Prevailing theories of corporate law tend to rely heavily on strong claims regarding the corporate governance primacy and legitimacy of either the board or the shareholders, as the case may be. In this article I challenge the descriptive power of these theories as applied to widely held public corporations and advance an alternative, arguing that corporate law is, and will remain, deeply ambivalent - both doctrinally and morally - with respect to three fundamental and related issues: the locus of ultimate corporate governance authority, the intended beneficiaries of corporate production, and the relationship between corporate law and theachievement of the social good.

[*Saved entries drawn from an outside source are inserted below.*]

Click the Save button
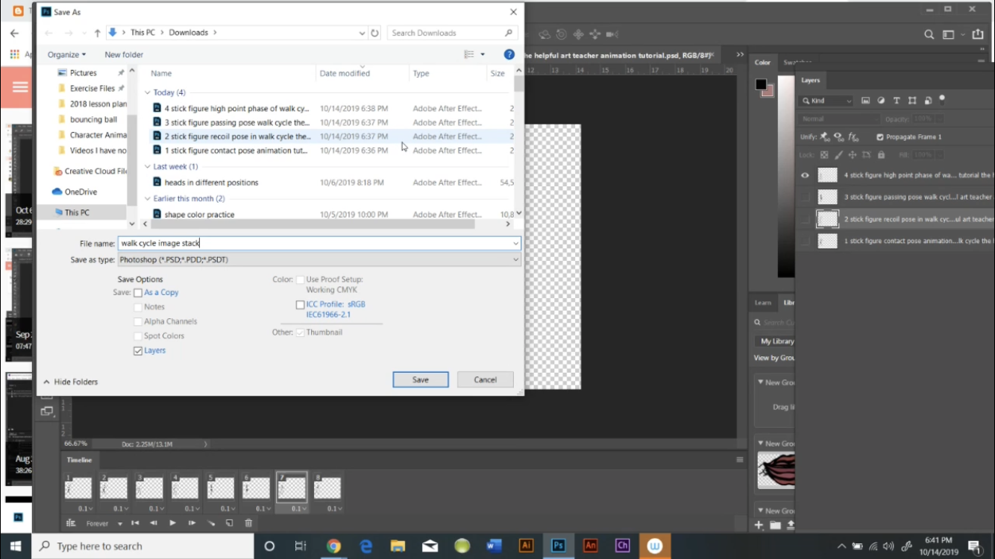Viewport: 995px width, 559px height. tap(420, 379)
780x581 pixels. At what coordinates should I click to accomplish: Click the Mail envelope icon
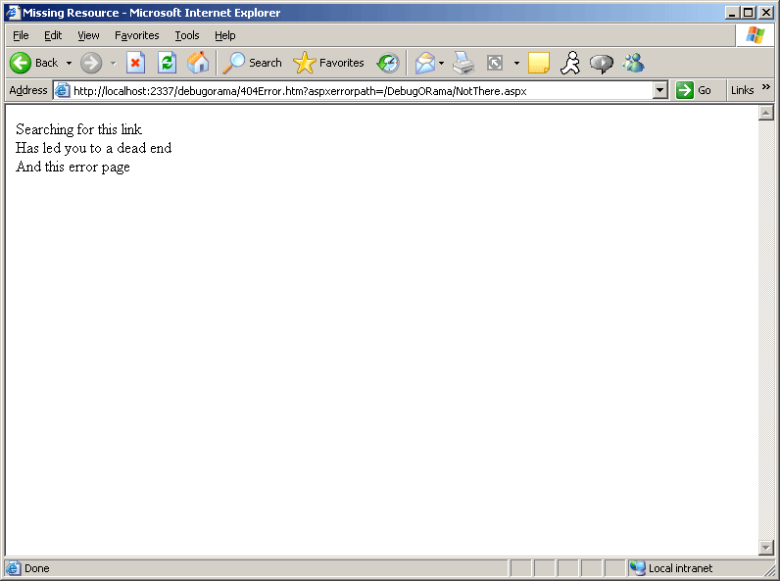pos(424,63)
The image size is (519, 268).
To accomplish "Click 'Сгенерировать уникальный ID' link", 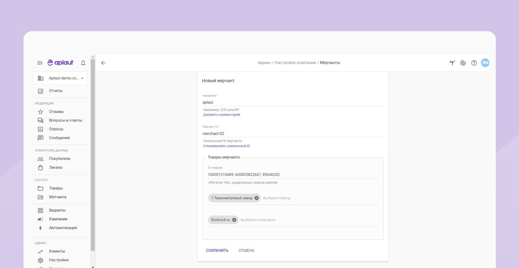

Part I begins with a brief discussion of our long-standing misgivings regarding the status of the corporation as an entity, arguing that concerns regarding the potential negative consequences of permitting human beings to act behind the veil of a distinct legal person are as old as the corporate form itself. I then turn to an examination of prevailing theories of corporate governance in part II, arguing that they exhibit substantial shortcomings as descriptive theories due to their inability to account for fundamental elements of corporatelaw as it actually exists. Based upon a re-examination of the roles and powers of shareholders and directors in the public corporation across various doctrinal contexts, I conclude in part III that corporate law is, and will remain, deeply ambivalent. In so doing I draw upon utilitarianism - corporate law's implicit moral theory - to describe more clearly the nature and degree of corporate law's commitment to shareholder wealth maximization. Corporate law's weak utilitarian commitment to shareholder wealth maximization, I argue, reflects real but incomplete confidence in the consistency of shareholders' incentives and interests with those of the larger public - an uncertainty reinforced by the corporate form's lack of legitimacy or practical ability to articulate an authoritative conception of the social good.

I then turn to the rise of institutional shareholders in part IV, assessing their effects on the issues discussed in the article, and in part V offer some brief reflections on the implications of my analysis for an important doctrinal debate cutting to the heart of corporate governance: the scope of the shareholders' authority to enact bylaws affecting the business and affairs of the corporation. Ultimately it is suggested that corporate law's fundamental ambivalence represents a keen awareness of the limitations and pitfalls inevitably attendant upon this mode of human organization, and that awareness of this core characteristic ought to be brought to bear upon the corporate governance debate.